Start in a downward dog position with your hands shoulder-width apart, feet hip-width apart and your body forming an inverted “V.” Inhale as you shift your weight forward, bending your elbows to lower your chest toward the ground, keeping your body in a straight line. Exhale as you push back up, returning to the downward dog position. Repeat this movement for eight to 12 reps, focusing on maintaining proper form and engaging your core.

Arm Circles

Stand or sit up straight with your arms extended out to the sides at shoulder height. Start making small circles with your arms, moving them forward for 30 seconds. Gradually increase the size of the circles. After 30 seconds, switch directions and make circles backward for another 30 seconds. Keep your shoulders relaxed and engage your core to maintain stability throughout the exercise.

Tricep Dips

Find a sturdy bench or chair, and sit on the edge with your hands resting beside your hips, fingers pointing forward.
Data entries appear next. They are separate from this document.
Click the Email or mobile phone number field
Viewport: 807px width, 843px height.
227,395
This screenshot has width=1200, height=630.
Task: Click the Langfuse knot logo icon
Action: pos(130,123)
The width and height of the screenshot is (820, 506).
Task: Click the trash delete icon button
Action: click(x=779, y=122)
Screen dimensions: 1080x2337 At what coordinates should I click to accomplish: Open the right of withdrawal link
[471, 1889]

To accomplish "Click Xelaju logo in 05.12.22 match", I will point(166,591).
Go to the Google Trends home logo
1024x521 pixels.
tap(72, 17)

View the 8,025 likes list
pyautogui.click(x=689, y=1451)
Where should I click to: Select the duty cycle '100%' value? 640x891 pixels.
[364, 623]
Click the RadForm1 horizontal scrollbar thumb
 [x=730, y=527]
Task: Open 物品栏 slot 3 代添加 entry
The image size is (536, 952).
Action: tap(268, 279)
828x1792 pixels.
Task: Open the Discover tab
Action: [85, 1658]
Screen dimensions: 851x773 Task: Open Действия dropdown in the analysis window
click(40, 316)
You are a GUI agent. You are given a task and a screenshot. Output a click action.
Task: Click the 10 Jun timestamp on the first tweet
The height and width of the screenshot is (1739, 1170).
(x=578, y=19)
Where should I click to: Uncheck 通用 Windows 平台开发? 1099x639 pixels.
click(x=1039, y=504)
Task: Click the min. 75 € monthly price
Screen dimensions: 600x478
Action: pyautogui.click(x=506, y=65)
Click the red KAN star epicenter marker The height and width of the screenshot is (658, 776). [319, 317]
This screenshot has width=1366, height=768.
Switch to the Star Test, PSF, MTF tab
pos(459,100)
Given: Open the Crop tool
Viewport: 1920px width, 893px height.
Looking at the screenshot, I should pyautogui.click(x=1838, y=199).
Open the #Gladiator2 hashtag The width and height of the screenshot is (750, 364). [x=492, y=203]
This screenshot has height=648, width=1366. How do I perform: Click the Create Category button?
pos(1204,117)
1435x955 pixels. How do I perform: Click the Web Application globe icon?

Slide your buttocks off the edge, supporting your weight with your hands. Lower your body by bending your elbows to a 90-degree angle, keeping your back close to the bench. Push through your palms to raise your body back to the starting position. Repeat for 10 to 15 reps, focusing on using your triceps and maintaining a controlled movement.

Waiter Pulses

Stand tall with your feet hip-width apart, holding a light dumbbell or no weight in one hand. Raise that arm above your head with a slight bend in the elbow. From this position, pulse your arm up and down in small, controlled movements for 15 to 30 seconds. Engage your core and maintain a straight posture. Switch arms and repeat for the same duration, ensuring your movements are deliberate and focused on your shoulder muscles.